**ASSIGNMENT**
With pictures left out, retype exactly the lines from the one containing "Task: Click the orange" through the final line of the entries.

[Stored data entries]
%%
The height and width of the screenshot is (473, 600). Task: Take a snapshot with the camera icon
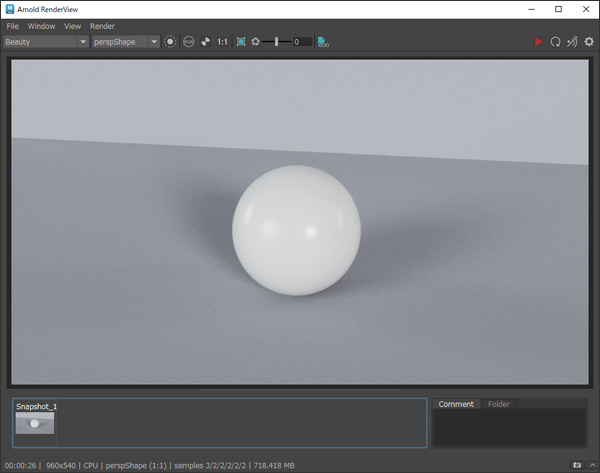(576, 465)
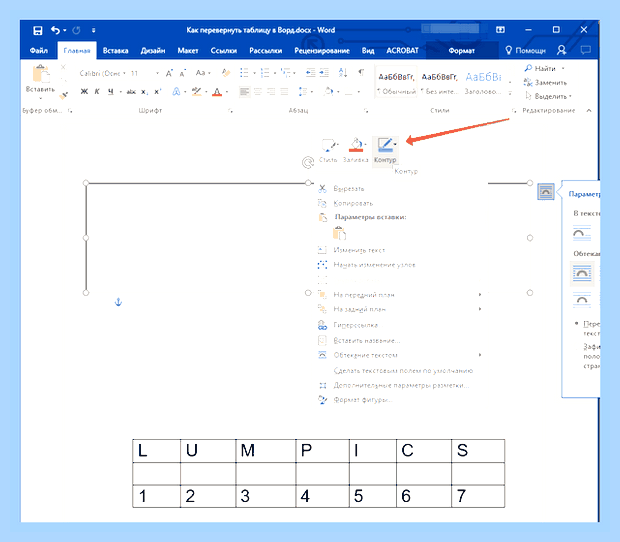Open the Выделить dropdown
This screenshot has width=620, height=542.
pos(549,96)
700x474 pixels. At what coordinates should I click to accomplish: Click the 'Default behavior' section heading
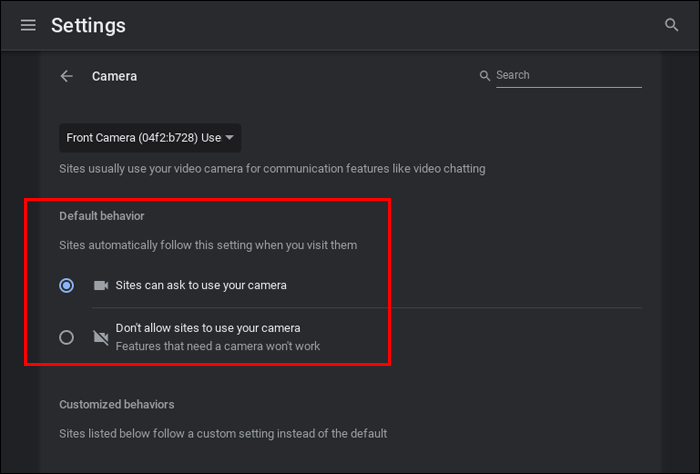[x=100, y=215]
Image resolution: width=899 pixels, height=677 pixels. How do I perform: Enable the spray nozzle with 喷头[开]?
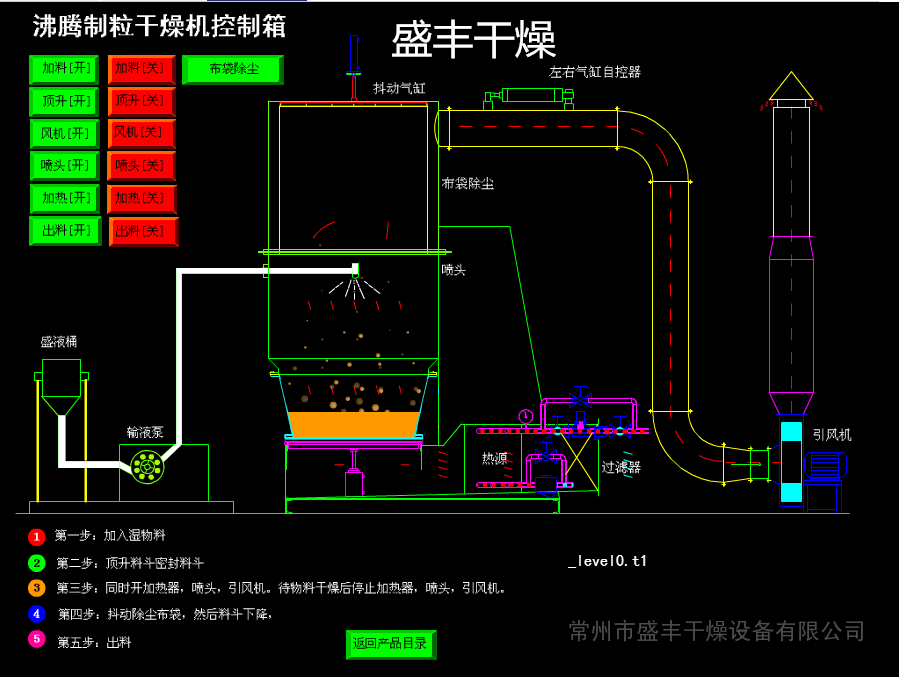(x=65, y=166)
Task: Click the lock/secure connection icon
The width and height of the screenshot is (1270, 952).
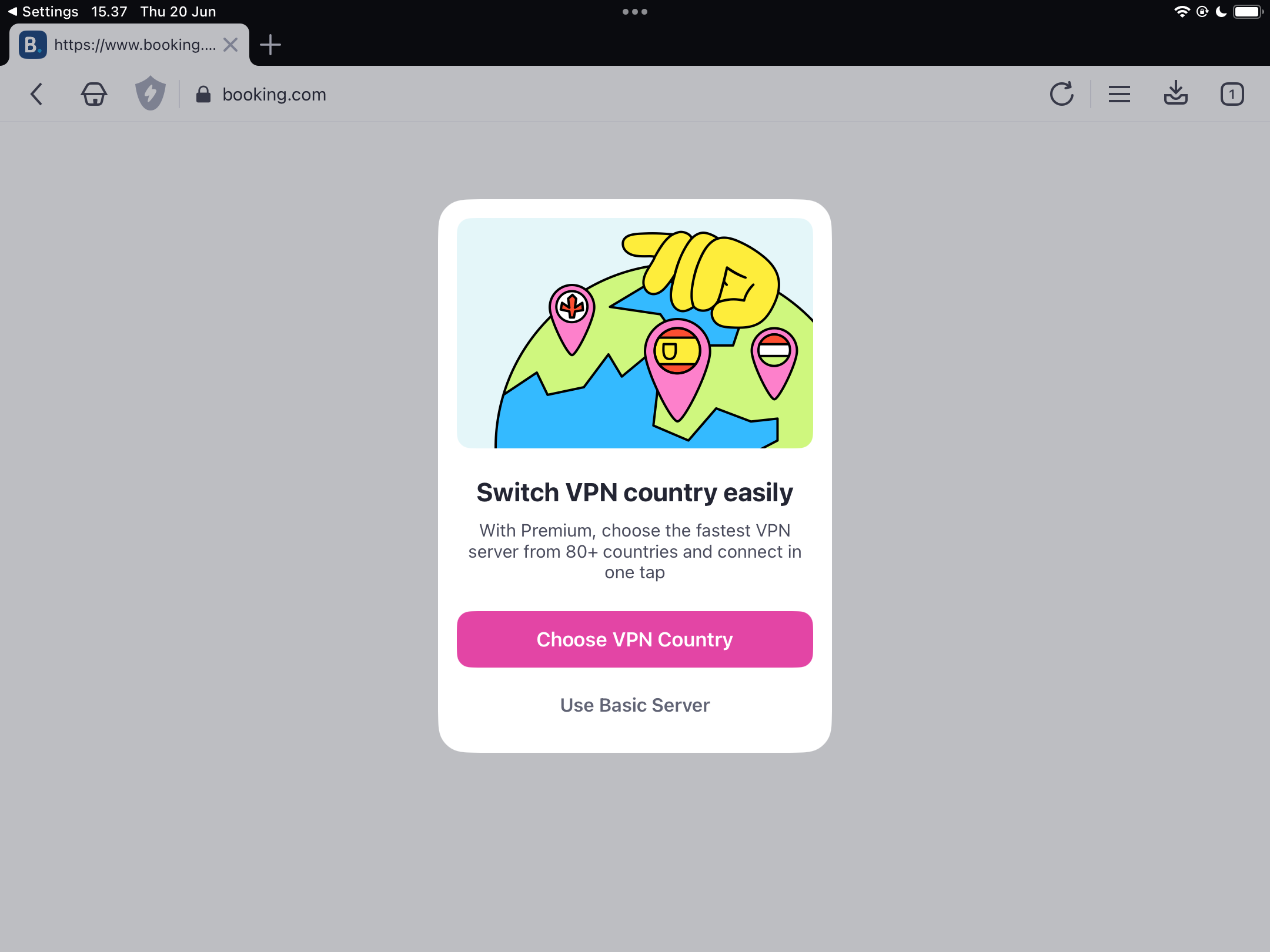Action: 202,94
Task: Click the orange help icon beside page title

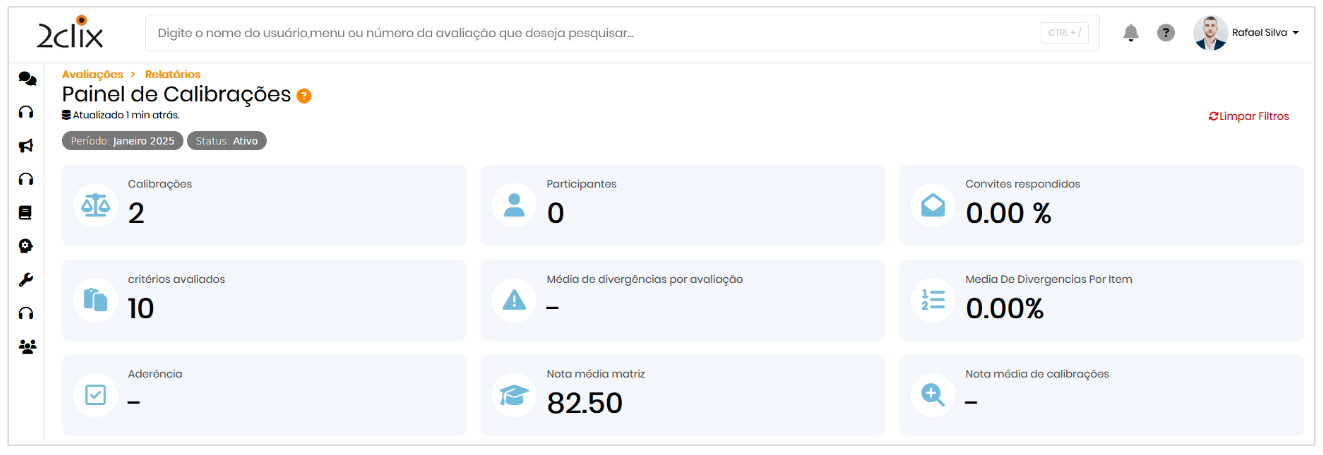Action: 304,96
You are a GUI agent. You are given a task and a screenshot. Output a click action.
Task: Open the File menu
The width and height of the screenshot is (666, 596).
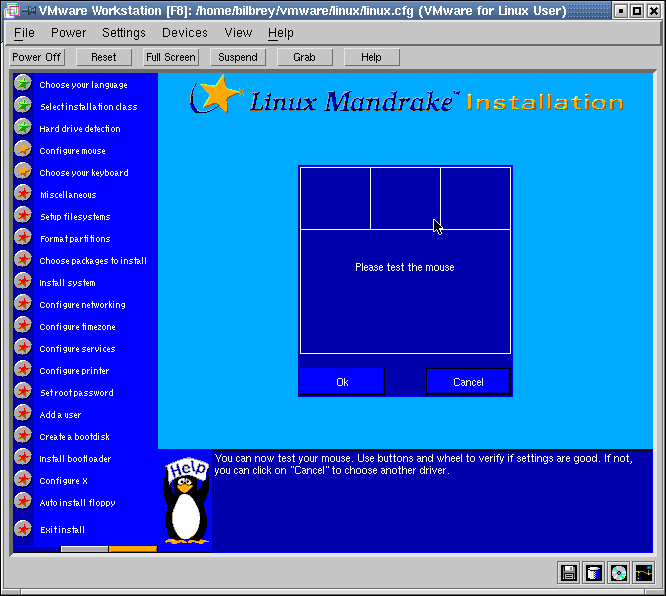[24, 33]
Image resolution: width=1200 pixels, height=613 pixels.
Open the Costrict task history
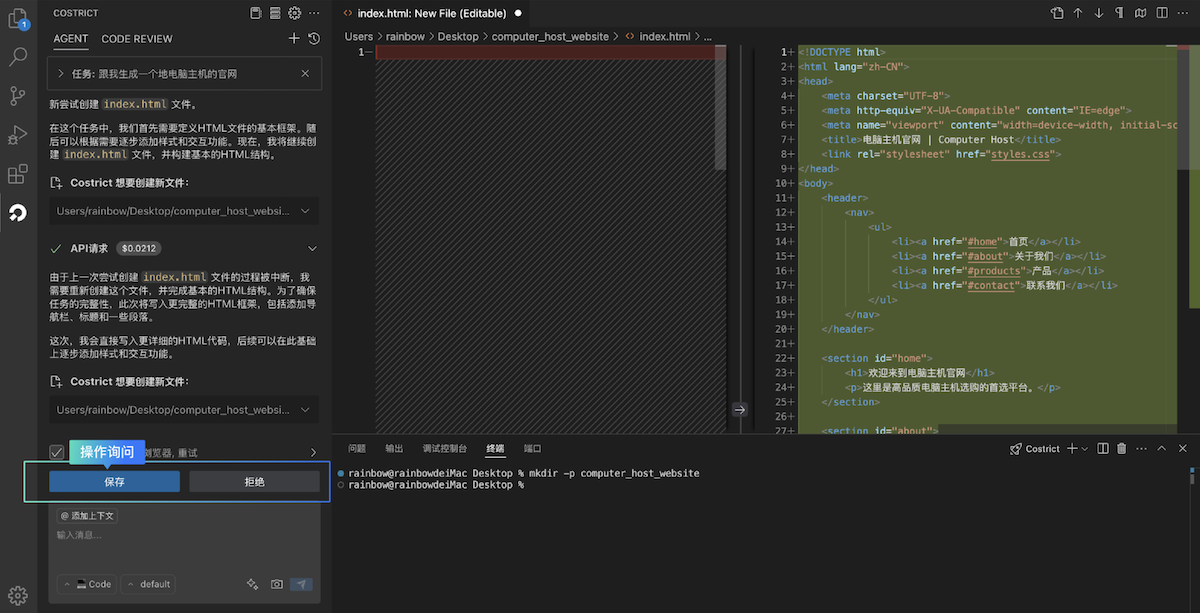pos(314,38)
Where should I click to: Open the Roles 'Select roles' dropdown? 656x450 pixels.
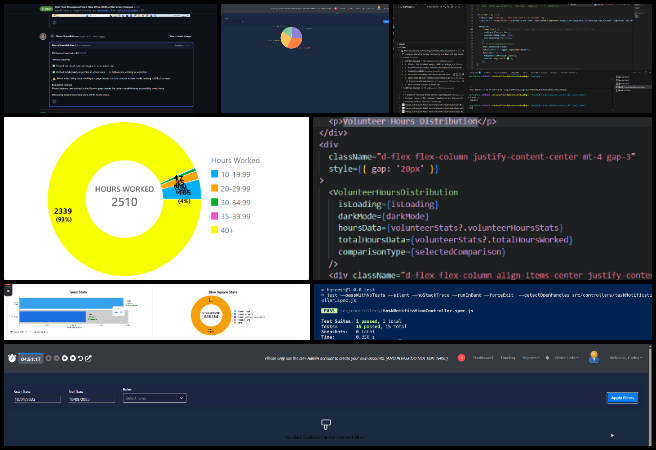[154, 398]
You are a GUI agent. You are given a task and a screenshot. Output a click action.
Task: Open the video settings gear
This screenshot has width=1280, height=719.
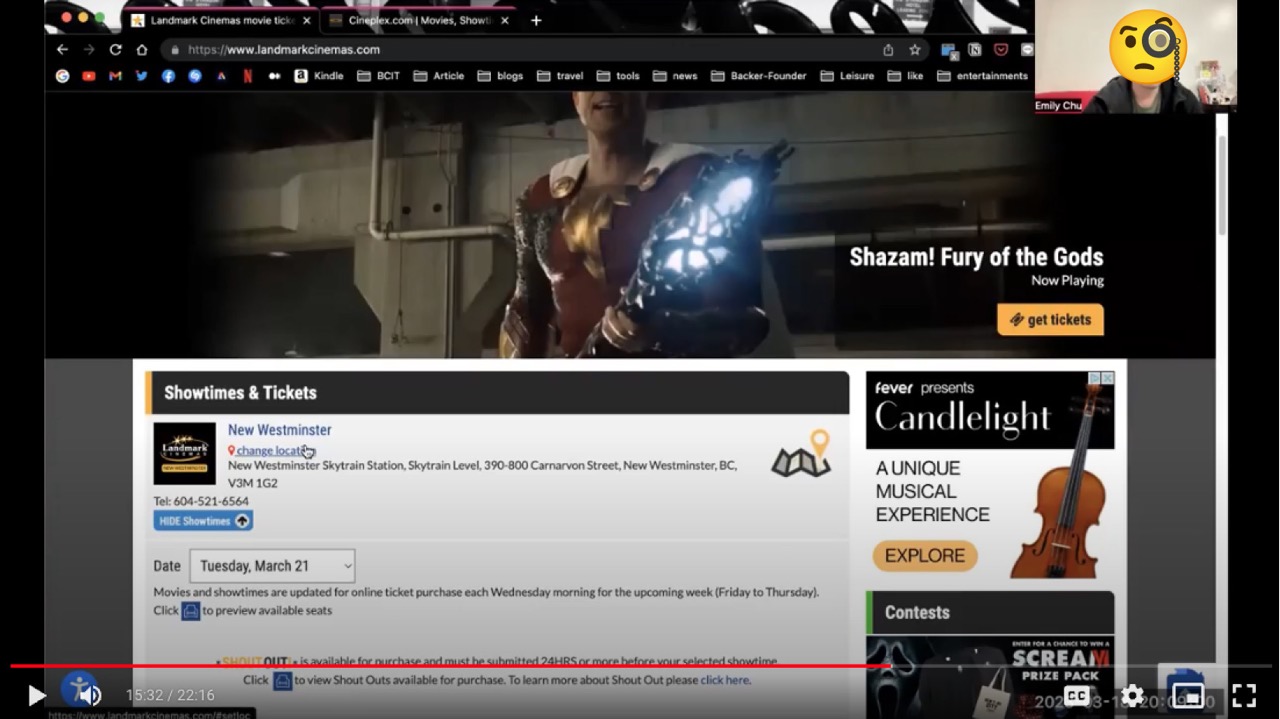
%%
**FINISHED EXERCISE**
Task: Click the orange help icon beside page title

Action: 304,96
You are a GUI agent. You are given a task and a screenshot. Output a click action.
Task: Open the File menu
The width and height of the screenshot is (666, 596).
[24, 33]
Image resolution: width=1200 pixels, height=613 pixels.
Open the Costrict task history
pos(314,38)
Where should I click to: Open the Roles 'Select roles' dropdown? 656x450 pixels.
[154, 398]
You are a GUI agent. You are given a task and a screenshot. Output a click action.
Task: Open the video settings gear
This screenshot has width=1280, height=719.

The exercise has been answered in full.